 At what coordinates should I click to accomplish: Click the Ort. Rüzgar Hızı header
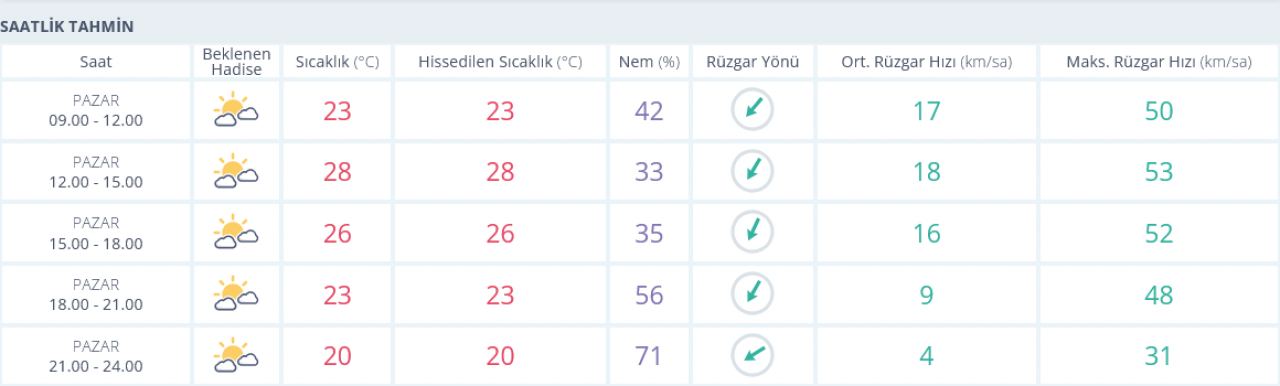point(926,61)
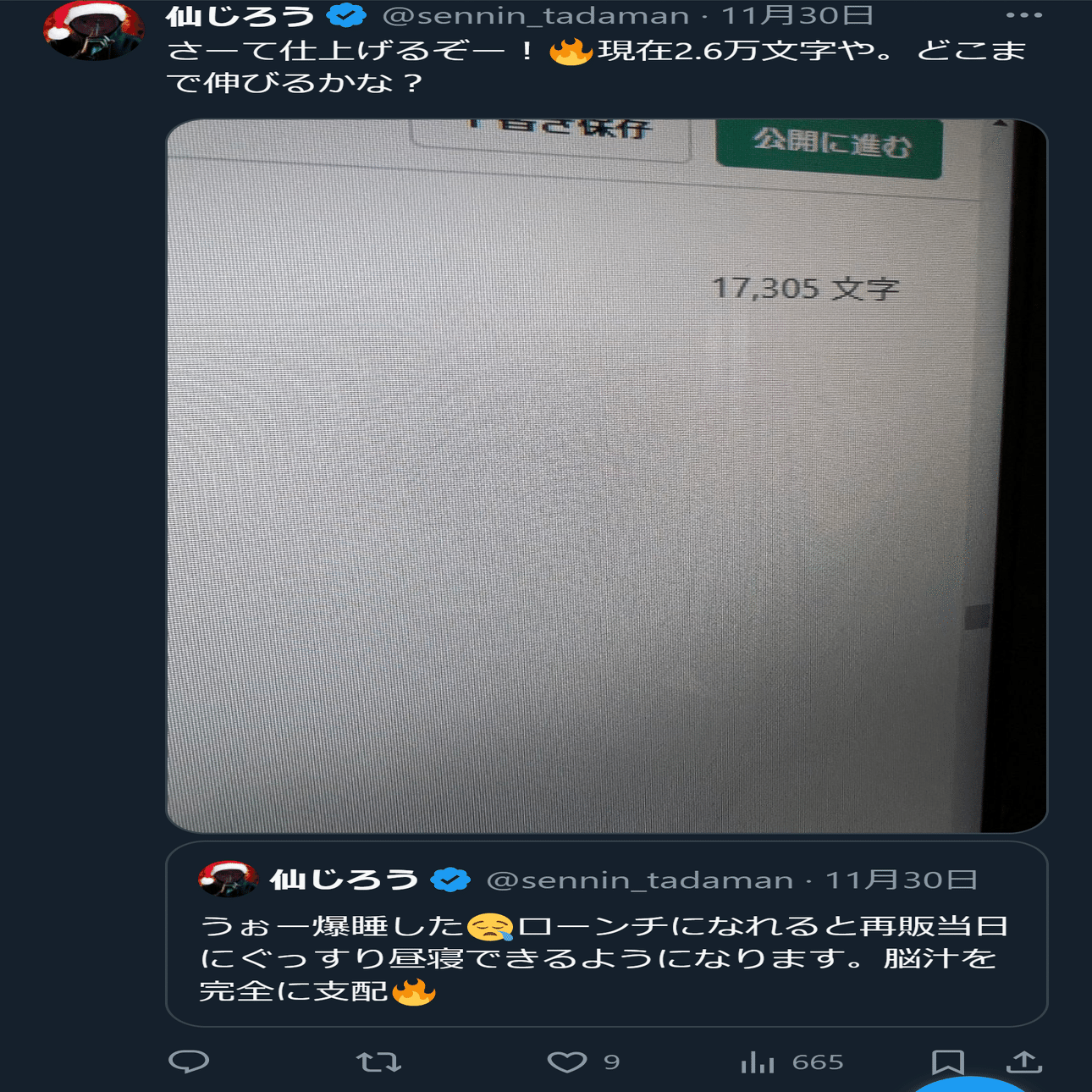Open the @sennin_tadaman handle link at top
Screen dimensions: 1092x1092
click(536, 15)
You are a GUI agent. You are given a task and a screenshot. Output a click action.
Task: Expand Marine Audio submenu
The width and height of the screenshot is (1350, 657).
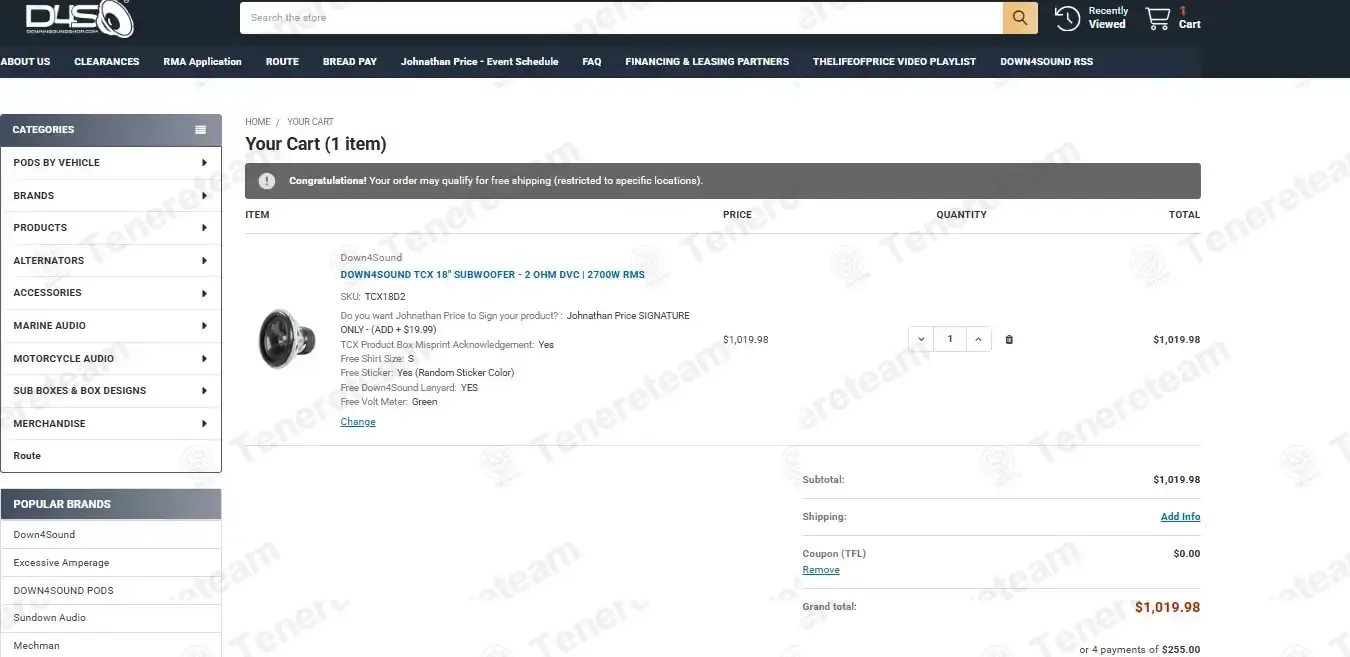tap(204, 326)
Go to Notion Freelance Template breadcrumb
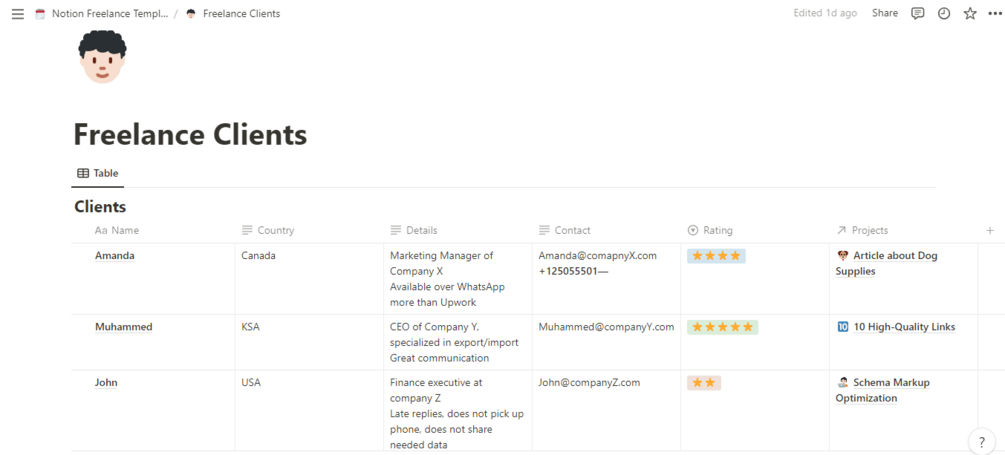Viewport: 1005px width, 455px height. [x=109, y=14]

Task goal ->
Are you able to set down all the lines above exactly, without any pictures?

Exercise output ->
 At what coordinates should I click to accomplish: Click the Ort. Rüzgar Hızı header
point(926,61)
Open the @sennin_tadaman handle link at top
Screen dimensions: 1092x1092
click(536, 15)
You are a GUI agent. You are given a task and a screenshot. Output a click action.
Task: Expand Marine Audio submenu
The width and height of the screenshot is (1350, 657).
tap(204, 326)
Go to Notion Freelance Template breadcrumb
Viewport: 1005px width, 455px height. [x=109, y=14]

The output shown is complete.